There is issue I have with this question, specifically part b.

a) Show that $(\sin A - \cos A)^2 = 1-\sin(2A)$

b) Hence, find the exact value of $\sin 15-\cos 15$.

I used what I worked out in part a.

$(\sin 15-\cos 15)^2 = 1-\sin 30 = 1 - \frac 1 2 = \frac 1 2$

and I thought the answer for the question would be

$\pm \sqrt{\frac 1 2}$

however the answers only shows one solution:

$-\sqrt{\frac 1 2}$

and when I check $\sin 15-\cos 15$ on the calculator, that is the correct answer. I'm wondering why doing it algebraically doesn't work.
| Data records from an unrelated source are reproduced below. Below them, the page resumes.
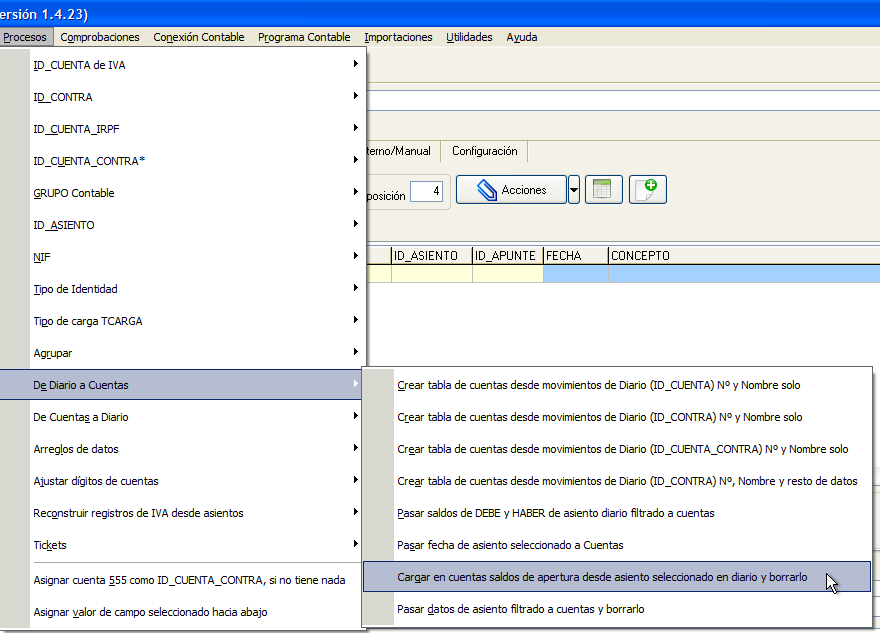Click the table grid icon button

tap(603, 190)
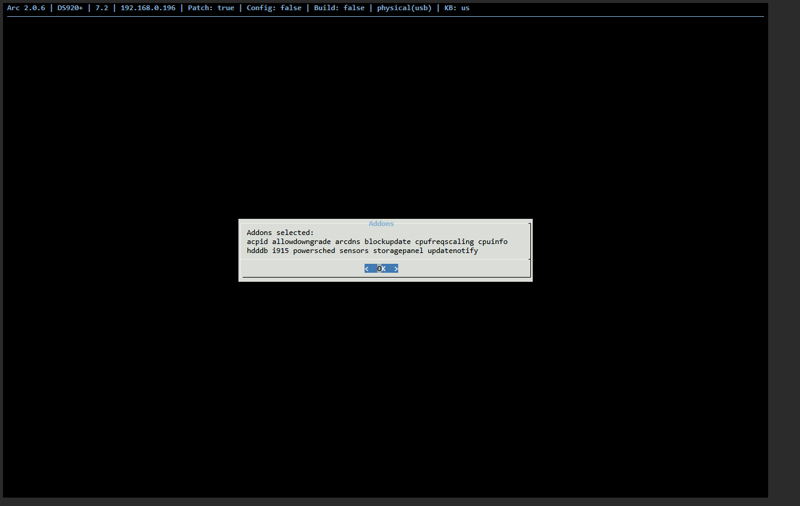Click the arcdns addon entry
The width and height of the screenshot is (800, 506).
(347, 242)
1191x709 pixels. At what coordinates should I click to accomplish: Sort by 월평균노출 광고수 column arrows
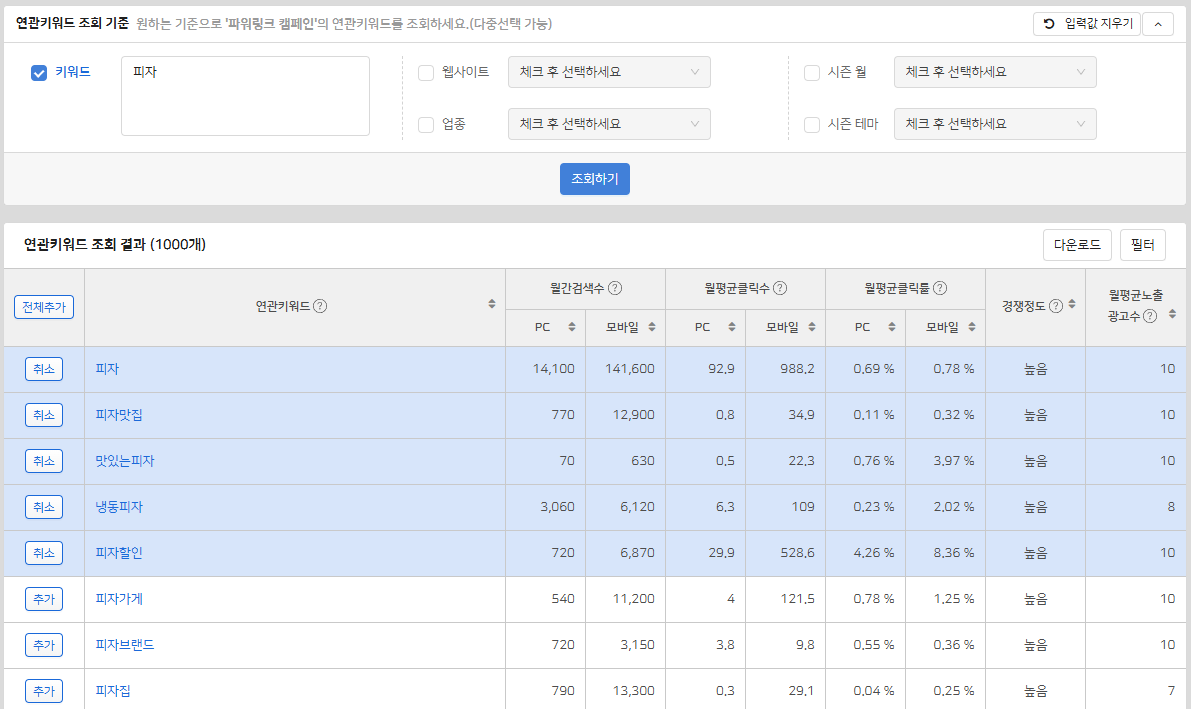pos(1172,314)
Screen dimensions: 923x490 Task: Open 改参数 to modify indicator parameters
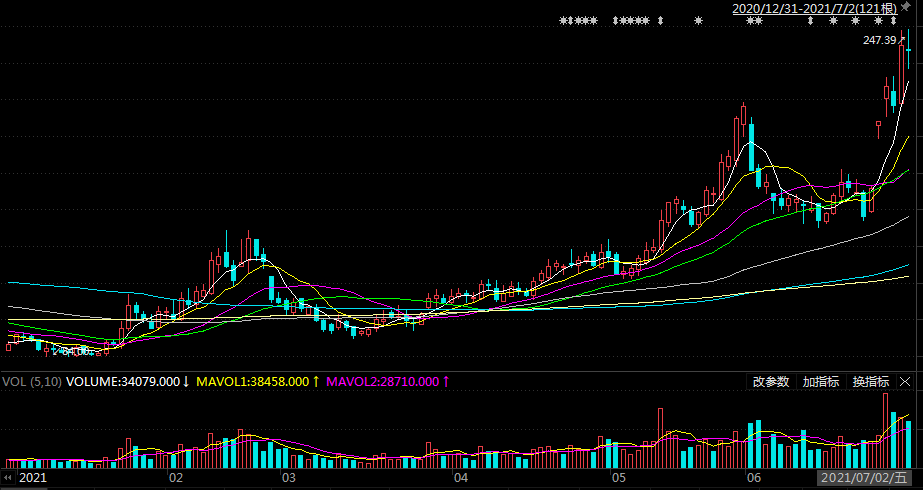point(771,382)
Notice that $0<\theta<45^{\circ}$ implies $\;\sin \theta<\frac{\sqrt{2}}{2}<\cos \theta$, $\;\;\;$then $\;\;\;\sin 15^{\circ}-\cos15^{\circ}<0$.
$$\sin15^\circ-\cos15^\circ=\sqrt2\sin(15^\circ-45^\circ)=-\sqrt2\sin30^\circ<0$$
• @WanyuTang, Do you know $\sin(A-B)$ formula & $$\sin45^\circ=\cos45^\circ=\dfrac1{\sqrt2}$$ – lab bhattacharjee Oct 9 '15 at 3:58
You get $|ans|=1/\sqrt{2}$. This does not imply that $ans$ necessarily has both positive and negative value. It can be both or either. Here $ans$ is not a variable its an unknown (at first) quantity.